The accident occurred as the Homans were returning from his eyeglass fitting in Greenville. Brill was en route from school to change clothes at home before heading to work. Eastbound on Watkins Road, she failed to stop completely and rolled into the intersection at an estimated 20 miles per hour. Following the impact, the Homans’ Chevrolet Venture minivan spun before striking the ditch and rolling onto the driver’s side.
Family members listened intently as the young woman they earlier accused of showing no remorse took the opportunity to address the court.
“I didn’t know he died until I read it in the paper,” she said. “I didn’t want to bother you guys and then you guys filed a civil suit. I want to say I’m sorry.”
Brill remarked through tears that she, too, was a victim. She claimed the Army kicked her out after the accident and she is now faced with the prospect of paying for all her schooling.
Defense attorney Kathy Speelman addressed the matter of remorse, noting her client deeply regretted the tragedy.
“If she could turn back time, she certainly would. If she could bring back Mr. Homan, she certainly would. If she could make Mrs. Homan better, she certainly would. There is nothing she can do to change what happened. Financial sanctions or incarceration will not bring Mr. Homan back or take away the family’s pain.”
Brill’s mother and a longtime friend also addressed the court, explaining a long history of family problems that eventually led to Brill’s placement in foster care.
“This little girl has been through a lot,” Randy Johnson said “She always managed to hold her head up through everything. Some of us get knocked back two steps for every step we take.”

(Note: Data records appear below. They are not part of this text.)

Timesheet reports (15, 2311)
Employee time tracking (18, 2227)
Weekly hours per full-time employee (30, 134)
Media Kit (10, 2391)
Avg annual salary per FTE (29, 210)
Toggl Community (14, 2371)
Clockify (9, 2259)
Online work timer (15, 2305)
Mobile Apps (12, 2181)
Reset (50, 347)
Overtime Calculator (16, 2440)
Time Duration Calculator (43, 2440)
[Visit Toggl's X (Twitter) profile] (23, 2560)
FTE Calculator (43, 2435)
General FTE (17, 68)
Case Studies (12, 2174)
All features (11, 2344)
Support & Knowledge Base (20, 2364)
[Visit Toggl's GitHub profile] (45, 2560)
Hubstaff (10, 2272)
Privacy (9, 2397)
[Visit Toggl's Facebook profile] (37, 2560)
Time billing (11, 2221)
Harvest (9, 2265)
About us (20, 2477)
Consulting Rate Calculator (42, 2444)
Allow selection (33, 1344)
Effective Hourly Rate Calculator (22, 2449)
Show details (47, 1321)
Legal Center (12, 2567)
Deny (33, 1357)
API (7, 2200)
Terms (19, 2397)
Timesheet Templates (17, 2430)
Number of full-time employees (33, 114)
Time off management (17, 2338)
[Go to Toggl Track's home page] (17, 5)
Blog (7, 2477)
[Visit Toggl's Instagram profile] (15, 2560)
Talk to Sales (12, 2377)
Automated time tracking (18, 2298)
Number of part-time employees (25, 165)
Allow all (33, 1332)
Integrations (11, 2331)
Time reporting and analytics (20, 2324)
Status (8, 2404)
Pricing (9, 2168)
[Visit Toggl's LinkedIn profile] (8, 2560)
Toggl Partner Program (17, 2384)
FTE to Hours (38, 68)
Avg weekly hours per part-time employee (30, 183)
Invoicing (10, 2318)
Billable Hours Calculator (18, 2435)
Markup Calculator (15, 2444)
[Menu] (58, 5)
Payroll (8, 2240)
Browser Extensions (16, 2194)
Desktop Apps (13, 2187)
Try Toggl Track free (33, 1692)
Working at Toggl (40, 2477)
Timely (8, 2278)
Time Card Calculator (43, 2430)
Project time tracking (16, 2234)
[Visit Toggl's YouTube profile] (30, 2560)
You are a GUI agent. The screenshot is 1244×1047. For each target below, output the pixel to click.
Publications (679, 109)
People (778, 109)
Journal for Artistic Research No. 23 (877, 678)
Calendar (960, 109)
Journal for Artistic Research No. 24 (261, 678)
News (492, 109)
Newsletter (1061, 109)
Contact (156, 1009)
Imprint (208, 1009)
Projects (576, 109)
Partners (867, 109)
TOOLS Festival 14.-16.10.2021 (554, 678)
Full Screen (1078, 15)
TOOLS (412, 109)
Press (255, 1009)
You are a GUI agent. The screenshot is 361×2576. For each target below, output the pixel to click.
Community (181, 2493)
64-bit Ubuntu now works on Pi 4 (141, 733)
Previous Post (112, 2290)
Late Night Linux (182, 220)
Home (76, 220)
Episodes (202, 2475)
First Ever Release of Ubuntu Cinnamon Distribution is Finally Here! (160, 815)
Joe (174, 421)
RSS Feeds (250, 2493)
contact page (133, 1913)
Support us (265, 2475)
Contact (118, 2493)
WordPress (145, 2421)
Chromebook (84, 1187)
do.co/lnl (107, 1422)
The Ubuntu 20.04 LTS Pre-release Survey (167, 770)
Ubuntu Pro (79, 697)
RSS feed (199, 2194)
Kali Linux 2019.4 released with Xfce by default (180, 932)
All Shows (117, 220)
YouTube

Scheer commented that tragic consequences can and do occur when motorists fail to heed stop signs. He also remarked about a questionable degree of remorse and told the Homans jail would have been part of the sentence if the defendant’s previous traffic citations had been for stop sign violations instead of speeding. Vehicular homicide carries the possibility of six months behind bars.
“Mr. Homan drove more than 40 years and only had one citation,” the judge said.
To the defendent, he said, “I applaud you for no alcohol infractions but I can’t downplay what happened. You still have life, but a life was lost and another one was hurt. If a little more time had been taken that day, a tragedy could have been prevented.”